At Publons, researchers can follow their actions as authors, peer reviewers, and editors. Publication data is retrieved from the Web of Science database, ORCID, and citation management software, citation data is retrieved from the Web of Science Core Collection, and peer-review data is based on collaboration between journals and publishers.
This free of charge social networking service targeted towards researchers has already over 12 million users (2017). By creating a profile, you can share your publications, read the publications of others and discuss, ask and comment science-related questions. The ResearchGate's search engine will search for publications from its own system and, in addition, from several other databases (including PubMed, CiteSeer, arXiv and NASA HQ Library). The function also presents the users suggestions about groups and literature that may interest them, along with users interested in the same subjects.
Before uploading your publication to ResearchGate, check with your publisher, funder and research organisation that you have the right to share material. You can download other publications from the service for your use, but remember to check the material's rights to use. The responsibility of using downloaded material is always with the user. If needed, find out the rights to use from the original source (for example, a scientific publication) or enquire a permission to use the material from its owner. ResearchGate provides you with up-to-date information about the views, downloads and citations regarding your publications. You can also create open or closed groups and participate in the discussion forums. Colleagues can work on documents in collaboration from anywhere in the world. In addition, the site has its own listing of scientific job vacancies.

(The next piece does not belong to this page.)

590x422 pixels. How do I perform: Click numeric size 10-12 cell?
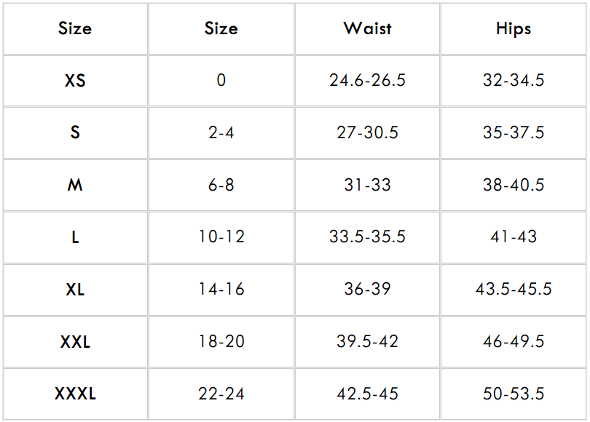point(221,236)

If a publisher has not defined a separate policy about sharing material in a researchers' social networking service, you can check publishers' parallel publishing policies in the Sherpa/Romeo service.
Founded in 1994, Social Science Research Network (SSRN) is the oldest free of charge academic peer network that Elsevier bought in the year 2016. Contains research and conference publications of sociological and human sciences as preprints. In other words, works as a parallel publishing archive for especially the mentioned fields of science. There are also ranking lists based on numbers of downloads.
Training materials on researcher visibility
Altmetrics is a combination of words alternative and metrics. The term altmetrics also stands for article level metrics. As the legacy of bibliometrics, altmetrics is related to science and scientific publishing. Altmetrics is linked particularly to online publishing, data availability and the Internet's social horizon. Altmetrics measures a publication's online visibility by the numbers of, for instance, clicks, downloads, blog posts, bookmarks, likes and tweets.